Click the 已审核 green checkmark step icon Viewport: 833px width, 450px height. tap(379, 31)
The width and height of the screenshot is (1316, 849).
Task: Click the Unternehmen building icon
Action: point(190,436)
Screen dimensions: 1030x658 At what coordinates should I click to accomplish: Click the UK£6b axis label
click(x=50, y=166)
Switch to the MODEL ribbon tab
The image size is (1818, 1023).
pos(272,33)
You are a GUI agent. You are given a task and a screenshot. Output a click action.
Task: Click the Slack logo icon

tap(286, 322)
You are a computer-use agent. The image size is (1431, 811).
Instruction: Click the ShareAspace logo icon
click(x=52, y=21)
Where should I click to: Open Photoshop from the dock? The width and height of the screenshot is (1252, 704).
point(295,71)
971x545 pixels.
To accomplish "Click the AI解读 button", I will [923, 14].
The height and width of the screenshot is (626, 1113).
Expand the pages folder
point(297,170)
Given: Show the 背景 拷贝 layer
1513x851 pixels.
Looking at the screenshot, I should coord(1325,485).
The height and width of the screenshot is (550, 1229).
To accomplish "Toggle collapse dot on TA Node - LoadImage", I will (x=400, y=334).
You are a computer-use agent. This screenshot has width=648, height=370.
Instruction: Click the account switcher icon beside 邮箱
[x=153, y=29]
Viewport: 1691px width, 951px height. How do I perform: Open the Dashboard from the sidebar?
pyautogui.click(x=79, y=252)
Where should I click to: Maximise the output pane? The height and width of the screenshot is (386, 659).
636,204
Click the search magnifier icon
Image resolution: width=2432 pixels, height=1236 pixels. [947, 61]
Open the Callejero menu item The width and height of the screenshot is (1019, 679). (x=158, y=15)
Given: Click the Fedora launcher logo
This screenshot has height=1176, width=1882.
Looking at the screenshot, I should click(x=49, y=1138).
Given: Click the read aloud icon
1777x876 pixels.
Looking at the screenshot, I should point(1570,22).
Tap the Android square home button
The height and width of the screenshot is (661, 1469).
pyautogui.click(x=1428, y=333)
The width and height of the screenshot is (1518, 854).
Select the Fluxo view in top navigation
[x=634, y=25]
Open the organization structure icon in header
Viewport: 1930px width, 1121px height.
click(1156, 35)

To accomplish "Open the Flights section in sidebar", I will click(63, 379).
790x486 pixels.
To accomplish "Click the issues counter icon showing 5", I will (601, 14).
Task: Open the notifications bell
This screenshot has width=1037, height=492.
- - - - - - -
Print, from the entries above, the line with "Screen dimensions: 1030x658", the line with "971x545 pixels." and all lines between them, exactly and with nothing else.

Screen dimensions: 1030x658 At what coordinates should I click to accomplish: Click the UK£6b axis label
click(x=50, y=166)
Switch to the MODEL ribbon tab
The image size is (1818, 1023).
pos(272,33)
You are a GUI agent. You are given a task and a screenshot. Output a click action.
Task: Click the Slack logo icon

tap(286, 322)
You are a computer-use agent. The image size is (1431, 811).
Instruction: Click the ShareAspace logo icon
click(x=52, y=21)
Where should I click to: Open Photoshop from the dock? The width and height of the screenshot is (1252, 704).
point(295,71)
971x545 pixels.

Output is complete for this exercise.